Introduction
The Covid-19 pandemic drastically changed the perceptions of central banks’ (CBs) role in political and economic policies (see: Carstens, 2020; Restoy, 2020). Indeed, the lending extensions by CBs toward governments are without precedents in history, with their traditional role of custodians of low inflation and price stability being under pressure. Recently, Christine Lagarde, president of the European Central Bank (ECB), declared that, although ECB’s task is price stability, it will not address the issue immediately but only reduce the asset purchase programme (Lagarde, 2022; ECB, 2022). Furthermore, the Federal Reserve (Fed) declared that the “fiscal and monetary policy response in the United States to the COVID crisis was unprecedented in its scale, scope, and speed” (Clarida et al., 2021, p. 2). The Bank of England (BoE) opted to double its Asset Purchase Facility acquisitions to almost £900 billion and cut the interest rates to 0.1% (Bank of England, 2022a; Bank of England, 2022b). Following the macroeconomic model AD-AS (Aggregate Demand-Aggregate Supply), the effects of inflation are perfectly predicted and forecasted (Scarth, 2010; Raisová and Ďurčová, 2014). 1
Indeed, in the Euro area, inflation reached 10.1% in November 2022, after a peak of 10.6% in October, in what is its highest level in more than 30 years in the continent (Eurostat, 2022), 9.3% also in November 2022 in the UK (Office for National Statistics, 2022), and reached 9.1%, the highest since World War I, in the US in June, while now stabilizing at 7.1% (US Bureau of Labor Statistics, 2022). The HICP (Harmonised Index of Consumer Prices based on the final costs of a basket of commodities weighted for the different European regions) between January 2008 and November 2022 in the European Union and the Euro Area reached record levels after the pandemic. Also, prices in the UK (with all three types of measurement based on different coverages and methodologies) and in the US (based on the Consumer Price Index, CPI) increased to record-level. Further, this increase could likely continue due to the Ukrainian crisis disrupting global supply chains and the provision of various commodities, especially regarding food and energy (Hauk, 2022; Schifferes, 2022).

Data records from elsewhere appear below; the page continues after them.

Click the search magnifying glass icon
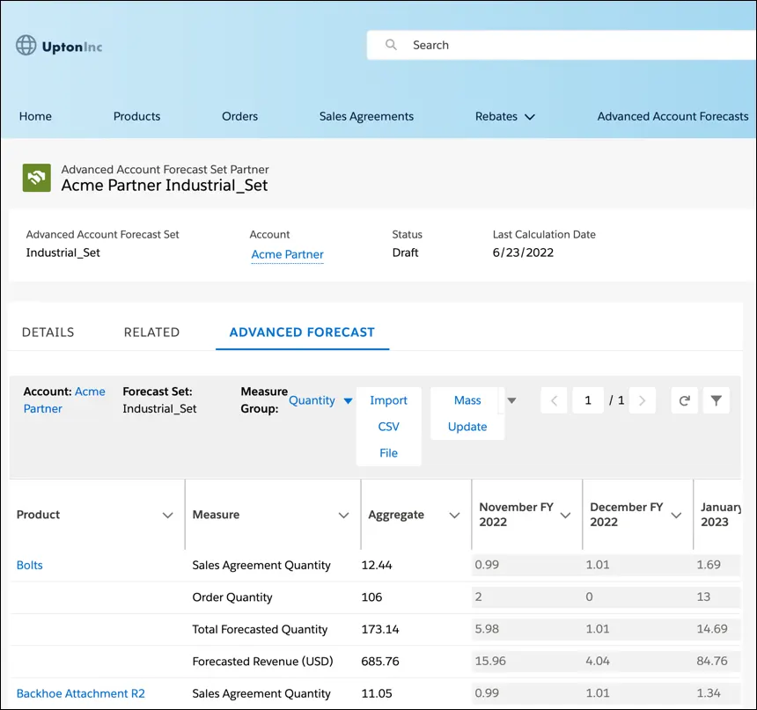 pos(390,44)
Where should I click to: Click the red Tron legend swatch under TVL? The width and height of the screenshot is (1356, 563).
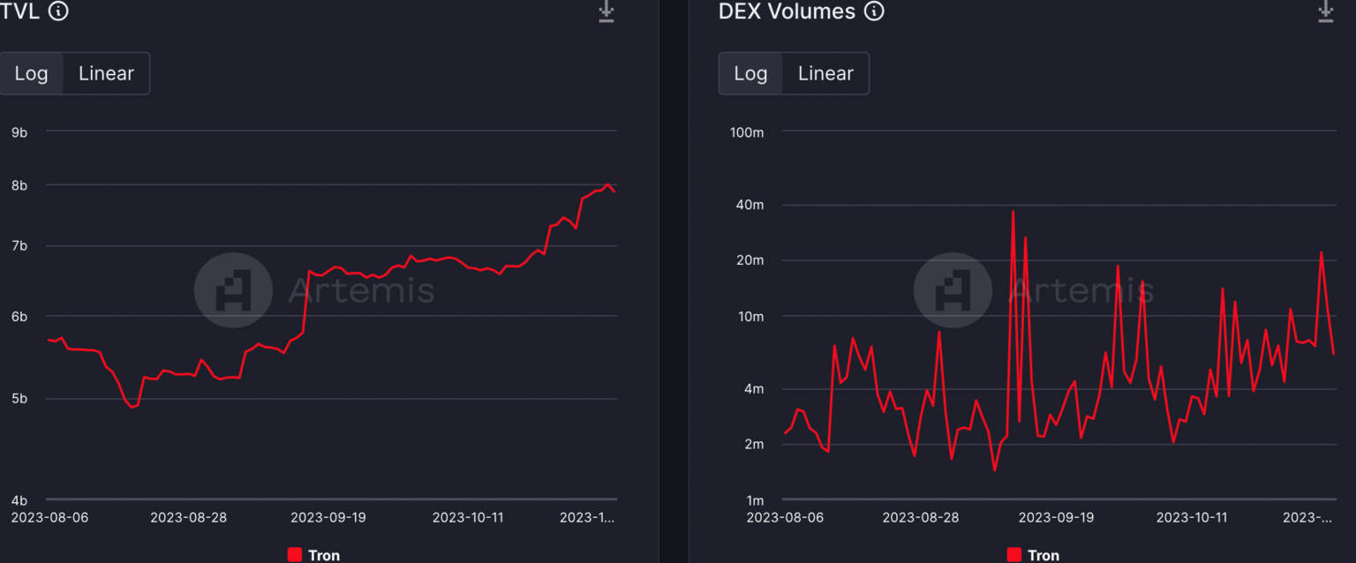coord(295,555)
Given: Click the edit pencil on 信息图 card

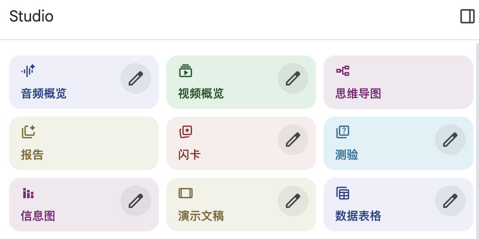Looking at the screenshot, I should (136, 200).
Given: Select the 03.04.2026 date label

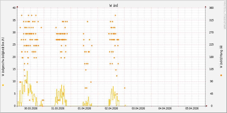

Like after the global financial crisis in 2007-08, CBs in developed countries seemed to have stretched their powers, ignoring their role to ensure price stability and leading the role as protector of their economies (Fernández-Albertos, 2015). Can we explain this behaviour by current theories in the CBs? This article critically analyses three recent papers, and their respective literature, arguing about the relationship between fiscal and monetary authorities (Mabbett and Schelkle, 2019), the continuous struggle between inflation hawks and inflation doves in monetary committees (Baerg and Lowe, 2020), and the role of democracy in the central bank independence (CBI) (Bodea and Hicks, 2015).
Argument and Research Question of the Papers
Indeed, Mabbett and Schelkle (2019) were concerned about the institutional process that creates CBs in the first place and how, in various political systems (classified according to the number of veto players), the causal relationship between CBs and governments mutates. They argue that CBs in systems with numerous veto players operate under more restrictions than where there are fewer or singular veto players. 2 However, they add that CBs are not power-maximiser actors, but, on the contrary, they accept willingly and, sometimes, voluntarily restraints on particular occasions. Indeed, CBs advocate for their limitations to strategically keep or protect their monetary power, especially in times of crisis (Mabbett and Schelkle, 2019). In this way, they can limit the extent to which financial market panic could force their hands, expanding their independence from financial markets and governments. Nevertheless, this could still result in the central bank acting alone to secure financial stability, creating exceptional amounts of liquidity with the risks this brings.
Differently, Baerg and Lowe (2020) focused on the individual interests and activities that explain the different behaviour in monetary policies. On the other hand, Mabbett and Schelkle (2019) questioned the explanatory abilities of the previous strategy by arguing that this methodology is limited to past events and lacks any forecasting power. Nevertheless, the article maintains that its insights are valuable since they oppose previous theorisations with different and new conclusions regarding monetary policies, contributing to the expansion of the scholarship. The authors discovered that the inflation level and interest rates are related to the share of inflation talks and that representatives inside monetary committees are also sensitive to their region’s economic performance when implementing their policies (Baerg and Lowe, 2020).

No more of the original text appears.